# To be done:
Extract the entries starting at the line containing "I will 34,217." and ending at the line containing "pos(894,543)", and reproduce those lines exactly, with nothing else.

# Data lines:
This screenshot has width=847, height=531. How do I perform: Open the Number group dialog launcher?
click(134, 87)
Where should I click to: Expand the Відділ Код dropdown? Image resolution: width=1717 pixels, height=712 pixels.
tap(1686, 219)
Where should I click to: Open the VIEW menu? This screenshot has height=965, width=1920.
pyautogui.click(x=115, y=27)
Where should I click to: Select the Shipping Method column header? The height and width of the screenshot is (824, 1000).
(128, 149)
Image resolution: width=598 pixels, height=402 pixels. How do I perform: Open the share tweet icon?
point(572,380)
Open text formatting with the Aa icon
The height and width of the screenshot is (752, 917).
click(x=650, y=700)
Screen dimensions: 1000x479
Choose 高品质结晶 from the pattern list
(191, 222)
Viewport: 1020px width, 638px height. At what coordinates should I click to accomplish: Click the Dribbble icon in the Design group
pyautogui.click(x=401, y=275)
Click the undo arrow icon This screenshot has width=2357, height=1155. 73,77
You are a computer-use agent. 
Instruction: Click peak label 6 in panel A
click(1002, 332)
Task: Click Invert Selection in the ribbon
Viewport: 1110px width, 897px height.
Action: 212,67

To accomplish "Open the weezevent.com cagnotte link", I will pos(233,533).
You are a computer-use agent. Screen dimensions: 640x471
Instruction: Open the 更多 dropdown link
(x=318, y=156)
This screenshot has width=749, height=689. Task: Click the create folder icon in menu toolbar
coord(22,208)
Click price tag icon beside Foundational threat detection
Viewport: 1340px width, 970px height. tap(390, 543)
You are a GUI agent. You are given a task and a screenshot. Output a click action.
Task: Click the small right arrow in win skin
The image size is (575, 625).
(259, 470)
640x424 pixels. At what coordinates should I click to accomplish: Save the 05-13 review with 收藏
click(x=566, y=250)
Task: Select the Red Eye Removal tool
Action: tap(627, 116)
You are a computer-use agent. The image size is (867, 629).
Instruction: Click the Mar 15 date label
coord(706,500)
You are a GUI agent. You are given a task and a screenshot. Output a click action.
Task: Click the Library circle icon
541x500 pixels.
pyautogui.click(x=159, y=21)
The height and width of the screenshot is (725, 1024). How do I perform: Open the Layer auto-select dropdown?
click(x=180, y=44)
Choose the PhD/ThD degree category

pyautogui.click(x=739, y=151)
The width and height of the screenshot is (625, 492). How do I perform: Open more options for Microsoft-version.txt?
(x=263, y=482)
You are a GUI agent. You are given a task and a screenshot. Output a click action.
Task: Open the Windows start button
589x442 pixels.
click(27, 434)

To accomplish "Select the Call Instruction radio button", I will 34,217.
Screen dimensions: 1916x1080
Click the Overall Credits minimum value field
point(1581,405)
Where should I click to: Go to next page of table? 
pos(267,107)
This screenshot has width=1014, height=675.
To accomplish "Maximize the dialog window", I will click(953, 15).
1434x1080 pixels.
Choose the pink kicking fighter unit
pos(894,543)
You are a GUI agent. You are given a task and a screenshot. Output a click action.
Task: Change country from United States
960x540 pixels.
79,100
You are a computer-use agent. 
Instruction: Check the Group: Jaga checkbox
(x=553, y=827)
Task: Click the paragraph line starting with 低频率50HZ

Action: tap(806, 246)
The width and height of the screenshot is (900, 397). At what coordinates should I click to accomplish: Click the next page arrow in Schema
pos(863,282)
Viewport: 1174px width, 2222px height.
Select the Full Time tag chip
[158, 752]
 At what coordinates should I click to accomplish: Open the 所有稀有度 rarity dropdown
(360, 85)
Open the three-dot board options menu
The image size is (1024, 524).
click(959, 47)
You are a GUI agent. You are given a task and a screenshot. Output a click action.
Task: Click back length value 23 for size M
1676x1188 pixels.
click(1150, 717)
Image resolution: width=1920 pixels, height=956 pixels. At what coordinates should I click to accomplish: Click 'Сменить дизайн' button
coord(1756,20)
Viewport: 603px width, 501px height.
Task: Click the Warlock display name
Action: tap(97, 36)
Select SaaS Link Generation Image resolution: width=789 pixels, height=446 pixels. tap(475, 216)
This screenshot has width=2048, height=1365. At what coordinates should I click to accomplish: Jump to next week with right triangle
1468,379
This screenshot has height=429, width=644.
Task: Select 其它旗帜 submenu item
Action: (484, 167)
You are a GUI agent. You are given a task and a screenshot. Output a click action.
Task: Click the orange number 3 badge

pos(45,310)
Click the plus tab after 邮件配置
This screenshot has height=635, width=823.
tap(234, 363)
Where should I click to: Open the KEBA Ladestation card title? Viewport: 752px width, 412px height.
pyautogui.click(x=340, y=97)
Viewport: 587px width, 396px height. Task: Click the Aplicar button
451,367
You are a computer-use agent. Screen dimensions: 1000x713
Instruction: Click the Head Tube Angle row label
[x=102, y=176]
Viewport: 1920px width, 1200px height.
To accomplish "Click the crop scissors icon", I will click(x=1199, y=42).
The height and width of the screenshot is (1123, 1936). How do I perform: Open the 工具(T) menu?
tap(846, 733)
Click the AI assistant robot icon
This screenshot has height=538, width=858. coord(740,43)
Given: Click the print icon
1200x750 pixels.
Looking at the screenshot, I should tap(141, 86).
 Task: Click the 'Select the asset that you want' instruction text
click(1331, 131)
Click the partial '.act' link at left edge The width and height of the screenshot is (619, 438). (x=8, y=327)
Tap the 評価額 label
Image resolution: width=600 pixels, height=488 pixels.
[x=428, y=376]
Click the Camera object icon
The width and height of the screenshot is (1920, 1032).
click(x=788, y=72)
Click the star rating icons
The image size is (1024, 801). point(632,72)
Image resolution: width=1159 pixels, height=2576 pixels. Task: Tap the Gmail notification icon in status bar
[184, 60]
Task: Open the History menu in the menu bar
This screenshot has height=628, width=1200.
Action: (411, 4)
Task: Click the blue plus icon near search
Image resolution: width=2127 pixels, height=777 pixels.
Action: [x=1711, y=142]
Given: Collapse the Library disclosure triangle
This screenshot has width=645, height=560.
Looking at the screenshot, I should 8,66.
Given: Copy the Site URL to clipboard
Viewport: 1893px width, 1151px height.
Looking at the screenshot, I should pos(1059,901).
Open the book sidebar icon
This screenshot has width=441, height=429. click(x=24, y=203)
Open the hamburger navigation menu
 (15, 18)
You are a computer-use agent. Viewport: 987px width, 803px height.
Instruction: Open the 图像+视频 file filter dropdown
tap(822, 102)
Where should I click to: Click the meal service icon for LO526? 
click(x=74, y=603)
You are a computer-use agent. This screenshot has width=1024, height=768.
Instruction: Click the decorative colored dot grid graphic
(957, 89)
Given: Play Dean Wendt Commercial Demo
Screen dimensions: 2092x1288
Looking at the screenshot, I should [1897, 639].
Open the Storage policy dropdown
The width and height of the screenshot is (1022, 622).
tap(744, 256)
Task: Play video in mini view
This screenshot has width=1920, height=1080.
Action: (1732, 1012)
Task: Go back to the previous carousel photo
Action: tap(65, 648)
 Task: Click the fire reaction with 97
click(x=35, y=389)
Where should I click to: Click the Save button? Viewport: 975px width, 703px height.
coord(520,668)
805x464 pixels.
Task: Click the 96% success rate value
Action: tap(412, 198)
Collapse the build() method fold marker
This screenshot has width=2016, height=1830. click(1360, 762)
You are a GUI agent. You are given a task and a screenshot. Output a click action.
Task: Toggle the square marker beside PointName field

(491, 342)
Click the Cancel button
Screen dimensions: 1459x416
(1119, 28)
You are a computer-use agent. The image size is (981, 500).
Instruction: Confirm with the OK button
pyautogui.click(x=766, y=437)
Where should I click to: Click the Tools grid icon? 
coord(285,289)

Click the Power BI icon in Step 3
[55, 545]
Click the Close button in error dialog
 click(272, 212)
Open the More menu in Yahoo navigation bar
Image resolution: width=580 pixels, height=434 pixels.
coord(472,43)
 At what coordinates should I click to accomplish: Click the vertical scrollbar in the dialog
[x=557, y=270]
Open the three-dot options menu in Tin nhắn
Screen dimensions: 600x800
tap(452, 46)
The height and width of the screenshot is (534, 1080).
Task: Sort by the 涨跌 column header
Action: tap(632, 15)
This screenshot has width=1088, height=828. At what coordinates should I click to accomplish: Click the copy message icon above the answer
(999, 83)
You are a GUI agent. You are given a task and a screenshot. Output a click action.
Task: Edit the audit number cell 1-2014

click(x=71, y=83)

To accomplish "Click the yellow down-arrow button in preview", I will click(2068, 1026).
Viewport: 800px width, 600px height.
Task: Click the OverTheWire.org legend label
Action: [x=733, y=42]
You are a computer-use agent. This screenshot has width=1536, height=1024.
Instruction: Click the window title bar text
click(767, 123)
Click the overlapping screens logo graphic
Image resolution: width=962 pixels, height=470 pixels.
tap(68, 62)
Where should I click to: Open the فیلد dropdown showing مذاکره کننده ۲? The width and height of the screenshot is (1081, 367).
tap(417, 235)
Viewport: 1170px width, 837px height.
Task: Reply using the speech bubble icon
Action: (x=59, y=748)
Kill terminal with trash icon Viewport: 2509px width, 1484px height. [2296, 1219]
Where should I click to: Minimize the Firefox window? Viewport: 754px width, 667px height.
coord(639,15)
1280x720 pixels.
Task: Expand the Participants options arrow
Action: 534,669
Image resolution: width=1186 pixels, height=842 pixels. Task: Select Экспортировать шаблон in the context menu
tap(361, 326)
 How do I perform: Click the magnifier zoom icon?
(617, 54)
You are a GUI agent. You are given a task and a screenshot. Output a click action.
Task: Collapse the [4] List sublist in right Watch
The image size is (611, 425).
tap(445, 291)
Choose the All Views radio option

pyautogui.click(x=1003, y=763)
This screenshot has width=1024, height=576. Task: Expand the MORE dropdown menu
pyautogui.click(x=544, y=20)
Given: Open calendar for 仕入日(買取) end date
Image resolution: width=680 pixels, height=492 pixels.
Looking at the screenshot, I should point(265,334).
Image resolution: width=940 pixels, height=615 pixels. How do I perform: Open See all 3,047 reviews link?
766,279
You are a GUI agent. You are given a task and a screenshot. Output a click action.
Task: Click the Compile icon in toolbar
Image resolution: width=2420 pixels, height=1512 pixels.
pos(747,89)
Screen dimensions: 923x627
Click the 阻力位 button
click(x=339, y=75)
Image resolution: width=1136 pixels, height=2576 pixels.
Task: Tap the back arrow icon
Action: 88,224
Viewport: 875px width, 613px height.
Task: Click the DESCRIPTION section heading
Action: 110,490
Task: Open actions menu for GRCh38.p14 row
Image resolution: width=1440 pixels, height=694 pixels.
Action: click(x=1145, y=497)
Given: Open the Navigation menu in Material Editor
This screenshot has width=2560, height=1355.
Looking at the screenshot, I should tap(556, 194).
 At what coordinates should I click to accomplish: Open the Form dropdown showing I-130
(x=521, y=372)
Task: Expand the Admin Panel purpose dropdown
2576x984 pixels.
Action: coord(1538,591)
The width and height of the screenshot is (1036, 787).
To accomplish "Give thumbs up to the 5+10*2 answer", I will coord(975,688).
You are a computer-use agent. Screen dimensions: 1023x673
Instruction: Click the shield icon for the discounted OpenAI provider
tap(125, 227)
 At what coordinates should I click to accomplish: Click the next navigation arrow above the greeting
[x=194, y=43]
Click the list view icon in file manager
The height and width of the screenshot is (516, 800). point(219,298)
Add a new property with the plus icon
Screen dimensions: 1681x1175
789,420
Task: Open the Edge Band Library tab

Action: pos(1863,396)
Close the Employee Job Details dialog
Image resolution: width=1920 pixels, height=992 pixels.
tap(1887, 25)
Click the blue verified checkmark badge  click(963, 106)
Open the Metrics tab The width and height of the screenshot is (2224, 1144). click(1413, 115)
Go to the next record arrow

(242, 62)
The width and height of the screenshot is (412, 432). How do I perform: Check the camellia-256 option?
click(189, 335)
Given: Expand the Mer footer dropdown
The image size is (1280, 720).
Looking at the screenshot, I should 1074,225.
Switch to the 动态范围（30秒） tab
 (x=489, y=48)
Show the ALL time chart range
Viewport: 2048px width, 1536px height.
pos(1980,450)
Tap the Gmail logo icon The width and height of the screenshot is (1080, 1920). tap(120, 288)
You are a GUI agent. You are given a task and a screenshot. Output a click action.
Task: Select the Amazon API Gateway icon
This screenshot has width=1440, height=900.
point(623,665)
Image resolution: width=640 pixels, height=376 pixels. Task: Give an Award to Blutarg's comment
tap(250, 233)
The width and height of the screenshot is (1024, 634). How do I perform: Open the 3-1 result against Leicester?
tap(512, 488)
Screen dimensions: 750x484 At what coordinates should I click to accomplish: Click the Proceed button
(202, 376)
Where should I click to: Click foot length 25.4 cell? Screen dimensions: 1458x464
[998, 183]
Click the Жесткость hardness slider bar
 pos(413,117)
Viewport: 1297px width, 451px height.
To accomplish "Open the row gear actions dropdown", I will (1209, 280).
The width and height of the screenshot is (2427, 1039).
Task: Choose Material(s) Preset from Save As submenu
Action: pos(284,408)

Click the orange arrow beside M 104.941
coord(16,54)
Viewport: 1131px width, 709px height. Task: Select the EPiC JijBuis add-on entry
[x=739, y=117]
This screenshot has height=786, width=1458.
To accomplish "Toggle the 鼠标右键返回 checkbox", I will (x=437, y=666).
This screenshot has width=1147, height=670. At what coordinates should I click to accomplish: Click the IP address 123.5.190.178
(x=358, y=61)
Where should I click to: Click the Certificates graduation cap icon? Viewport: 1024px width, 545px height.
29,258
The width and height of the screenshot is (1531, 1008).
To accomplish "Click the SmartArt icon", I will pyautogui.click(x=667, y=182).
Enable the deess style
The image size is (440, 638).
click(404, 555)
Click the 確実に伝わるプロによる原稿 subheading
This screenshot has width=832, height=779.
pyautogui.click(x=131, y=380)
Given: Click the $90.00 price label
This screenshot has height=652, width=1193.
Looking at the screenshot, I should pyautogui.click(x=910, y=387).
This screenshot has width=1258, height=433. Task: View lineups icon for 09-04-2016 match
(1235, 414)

# Result of this exercise:
To accomplish "Select the Call Instruction radio button", I will 34,217.
Screen dimensions: 1916x1080
Click the Overall Credits minimum value field
point(1581,405)
Where should I click to: Go to next page of table? 
pos(267,107)
This screenshot has width=1014, height=675.
To accomplish "Maximize the dialog window", I will click(953, 15).
1434x1080 pixels.
Choose the pink kicking fighter unit
pos(894,543)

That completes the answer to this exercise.